Synopsis of the Seminar 

Modernity constitutes an imaginary that has greatly influenced how to plan water infrastructure. Large and often centrally planned water infrastructures for drinking water provision, sanitation and flood mitigation can usually be traced back to the workings of modernity as a kind of meta-framework for imagining the reach of technology, the power of government and even our ability to bend the force of nature.  

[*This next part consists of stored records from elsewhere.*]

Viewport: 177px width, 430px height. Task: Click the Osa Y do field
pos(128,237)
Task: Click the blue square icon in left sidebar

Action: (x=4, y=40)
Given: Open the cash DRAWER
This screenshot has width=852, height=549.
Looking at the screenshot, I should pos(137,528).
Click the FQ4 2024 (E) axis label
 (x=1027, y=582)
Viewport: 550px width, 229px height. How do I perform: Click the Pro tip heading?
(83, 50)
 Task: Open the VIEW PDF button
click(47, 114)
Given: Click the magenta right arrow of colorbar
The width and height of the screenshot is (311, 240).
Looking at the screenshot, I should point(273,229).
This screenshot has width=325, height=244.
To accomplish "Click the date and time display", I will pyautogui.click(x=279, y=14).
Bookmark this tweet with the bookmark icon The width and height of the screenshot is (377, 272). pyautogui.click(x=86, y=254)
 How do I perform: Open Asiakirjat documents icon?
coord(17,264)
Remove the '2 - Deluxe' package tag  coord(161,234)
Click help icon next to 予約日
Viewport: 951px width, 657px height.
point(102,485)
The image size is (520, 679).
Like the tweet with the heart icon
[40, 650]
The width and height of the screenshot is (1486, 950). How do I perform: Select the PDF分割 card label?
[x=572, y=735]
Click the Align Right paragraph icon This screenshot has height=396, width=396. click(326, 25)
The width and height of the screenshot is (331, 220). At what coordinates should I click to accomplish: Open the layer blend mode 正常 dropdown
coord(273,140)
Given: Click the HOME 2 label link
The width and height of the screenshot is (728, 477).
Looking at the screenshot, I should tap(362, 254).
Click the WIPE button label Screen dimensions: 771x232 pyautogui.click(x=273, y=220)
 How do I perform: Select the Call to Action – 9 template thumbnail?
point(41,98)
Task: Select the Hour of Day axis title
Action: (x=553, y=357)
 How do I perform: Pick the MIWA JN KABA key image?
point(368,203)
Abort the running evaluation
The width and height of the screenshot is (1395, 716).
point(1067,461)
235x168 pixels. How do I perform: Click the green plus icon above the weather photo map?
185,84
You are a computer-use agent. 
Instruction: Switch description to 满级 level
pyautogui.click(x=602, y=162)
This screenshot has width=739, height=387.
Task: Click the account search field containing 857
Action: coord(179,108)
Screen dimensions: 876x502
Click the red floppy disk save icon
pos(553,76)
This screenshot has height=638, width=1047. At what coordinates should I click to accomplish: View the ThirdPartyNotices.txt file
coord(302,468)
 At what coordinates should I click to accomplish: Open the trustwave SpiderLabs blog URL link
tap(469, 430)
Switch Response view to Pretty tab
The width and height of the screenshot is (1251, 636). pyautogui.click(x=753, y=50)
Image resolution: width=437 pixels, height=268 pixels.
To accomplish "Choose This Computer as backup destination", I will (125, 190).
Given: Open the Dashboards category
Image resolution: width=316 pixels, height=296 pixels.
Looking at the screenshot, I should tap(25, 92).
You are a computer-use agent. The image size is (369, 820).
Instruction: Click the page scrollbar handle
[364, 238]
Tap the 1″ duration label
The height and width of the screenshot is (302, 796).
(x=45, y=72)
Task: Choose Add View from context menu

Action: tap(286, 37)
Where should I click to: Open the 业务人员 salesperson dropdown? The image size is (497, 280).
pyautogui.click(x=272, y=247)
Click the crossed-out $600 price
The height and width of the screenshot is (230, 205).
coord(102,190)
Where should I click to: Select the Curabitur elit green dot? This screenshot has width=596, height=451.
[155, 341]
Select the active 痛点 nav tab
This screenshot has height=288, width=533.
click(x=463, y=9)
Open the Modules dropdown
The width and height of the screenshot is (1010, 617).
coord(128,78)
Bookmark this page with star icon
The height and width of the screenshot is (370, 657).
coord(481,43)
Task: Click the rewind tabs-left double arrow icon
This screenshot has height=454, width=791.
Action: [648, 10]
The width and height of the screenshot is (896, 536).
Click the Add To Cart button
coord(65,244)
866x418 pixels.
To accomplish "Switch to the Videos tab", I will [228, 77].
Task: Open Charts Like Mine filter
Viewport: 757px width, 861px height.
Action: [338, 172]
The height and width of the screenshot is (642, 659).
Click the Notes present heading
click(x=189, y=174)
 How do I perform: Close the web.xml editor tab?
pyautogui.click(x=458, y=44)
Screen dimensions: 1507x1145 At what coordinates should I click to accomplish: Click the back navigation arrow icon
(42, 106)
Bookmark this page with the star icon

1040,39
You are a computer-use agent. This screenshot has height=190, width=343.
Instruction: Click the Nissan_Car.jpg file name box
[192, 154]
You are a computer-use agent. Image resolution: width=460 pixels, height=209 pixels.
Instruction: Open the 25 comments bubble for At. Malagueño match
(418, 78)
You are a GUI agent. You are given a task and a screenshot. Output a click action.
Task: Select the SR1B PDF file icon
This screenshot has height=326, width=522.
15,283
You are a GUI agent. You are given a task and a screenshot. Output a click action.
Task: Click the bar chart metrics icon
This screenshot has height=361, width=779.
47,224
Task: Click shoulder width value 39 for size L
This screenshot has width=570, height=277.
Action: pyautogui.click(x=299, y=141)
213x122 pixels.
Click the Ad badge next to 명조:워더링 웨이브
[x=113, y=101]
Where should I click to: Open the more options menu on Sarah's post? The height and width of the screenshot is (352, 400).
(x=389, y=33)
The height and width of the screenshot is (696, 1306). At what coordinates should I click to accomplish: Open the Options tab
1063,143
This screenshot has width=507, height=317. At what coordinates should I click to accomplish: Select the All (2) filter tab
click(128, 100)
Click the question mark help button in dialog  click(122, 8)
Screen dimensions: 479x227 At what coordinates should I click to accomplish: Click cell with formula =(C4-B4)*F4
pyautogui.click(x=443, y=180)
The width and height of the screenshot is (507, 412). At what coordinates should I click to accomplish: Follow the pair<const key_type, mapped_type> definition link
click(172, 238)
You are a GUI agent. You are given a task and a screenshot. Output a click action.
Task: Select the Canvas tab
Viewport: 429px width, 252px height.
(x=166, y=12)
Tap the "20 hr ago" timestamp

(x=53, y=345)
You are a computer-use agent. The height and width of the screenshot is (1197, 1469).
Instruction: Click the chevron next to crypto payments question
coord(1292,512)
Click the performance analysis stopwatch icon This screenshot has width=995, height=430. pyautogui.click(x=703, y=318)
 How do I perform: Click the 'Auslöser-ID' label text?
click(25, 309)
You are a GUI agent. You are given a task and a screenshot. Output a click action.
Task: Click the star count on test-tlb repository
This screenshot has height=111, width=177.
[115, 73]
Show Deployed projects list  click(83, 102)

Within the NATURE project we have been exploring the possibilities of an alternative imaginary to the modern which we call a modest imaginary. A modest imaginary emerges out of the failings of modernity and brings attention to other ways of imagining infrastructure. Unlike the modern imaginary, a modest imaginary is rooted in the realities of infrastructure as we know it, inherently heterogeneous, uncertain and dynamic (Lawhon, Nakyagaba & Karpouzoglou in press). A modest imaginary is not traditional or anti-modern but an alternative imaginary outside the modern/anti-modern binary, shifting attention towards ideas of infrastructure that modernity may have suppressed. More concretely, we propose that thinking in more modest terms about infrastructure can empower imagining a range of infrastructures (and relations to them) rather than imposing a single model.  

In the first part of the seminar the theoretical contours of thinking through a modest lens will be briefly sketched out with the support of empirical illustrations from ongoing work in Stockholm, Kampala and Guwahati, including a public exhibition held in Stockholm during autumn 2021.  

In the second part of the seminar, the focus is on discussing the implications of the modest lens in a discussion format. Do you see any signs of an emerging modest imaginary? What types of possibilities does a modest imaginary entail? In what ways can a modest imaginary succeed or fail?  

Recommended Reading (open access online)  

Lawhon, M., Nsangi Nakyagaba, G., & Karpouzoglou, T. (2022). Towards a modest imaginary? Sanitation in Kampala beyond the modern infrastructure ideal. Urban Studies , 00420980211064519. 

Short bio:

I am interested in the socio-technical character of water systems, actor relationships with water systems, and the urban political ecologies of water infrastructure. I currently lead research and collaborations with various academic partners within Sweden, Kenya and India through ongoing research projects. In the project WaterFlow awarded to Formas Future Research Leaders, I lead research on conflict(s) and cooperation between formal and informal urban water regimes in Asia and Africa. I am also leading the Riksbankens Jubileumsfond NATURE project that explores nature-society relations through urban water infrastructure collaborating with diverse actors including art institutions, financed by Riksbankens Jubileumsfond. I am further a co-investigator of the Formas SEQWENS project which is a strongly interdisciplinary endeavour involving KTH researchers, the Swedish public and private sector partners exploring sustainability and equity of water and energy systems during actor-driven disruptive innovation in Sweden. I am an active collaborator of the KTH WaterCentre at which I have also previously been involved with as Research Coordinator.